Paper ID: 527
Title: Efficient Online Inference for Bayesian Nonparametric Relational Models

Submitted by Assigned_Reviewer_4

Q1: Comments to author(s). First provide a summary of the paper, and then address the following criteria: Quality, clarity, originality and significance. (For detailed reviewing guidelines, see
The paper introduces a probabilistic model for networks which assigns each node in the network to multiple, overlapping latent communities. Inference is done using a stochastic variational method and the experimental evaluations are performed on very large networks.

The first thing I note is that you do not cite Morup et al. (2010) "Infinite multiple membership relational modelling for complex networks", which in truth was the first work to perform inference for a latent feature relational model on large datasets -- in effect, rendering your statement on 067-068 "... these innovations allow the first..." incorrect.
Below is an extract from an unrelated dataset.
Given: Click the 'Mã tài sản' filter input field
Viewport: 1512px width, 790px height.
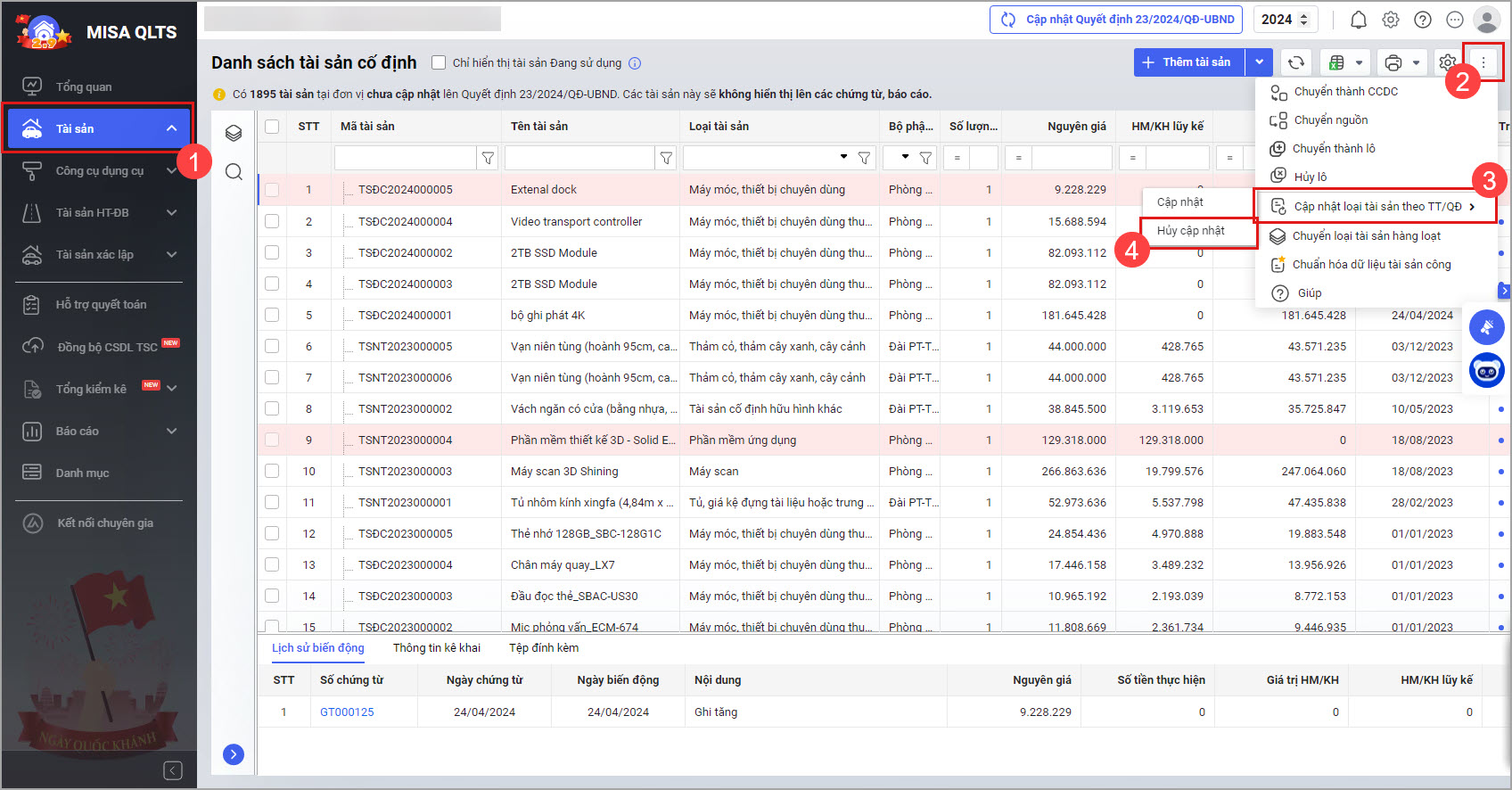Looking at the screenshot, I should (x=405, y=158).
This is a rather serious oversight, because their paper not only performs large scale inference, but their method is also an MCMC method, which is well-known to usually produce more accurate results than variational methods.

I believe the strongest contribution from this paper is the application of a stochastic variational inference method to a relational data model. This aspect is likely to have the highest impact. This paper provides a new choice in the toolbox of probabilistic inference for relational data models, and this is always highly welcome, especially since the inference is shown to be viable on massive datasets. It is primarily for this reason that I will recommend the paper to be accepted.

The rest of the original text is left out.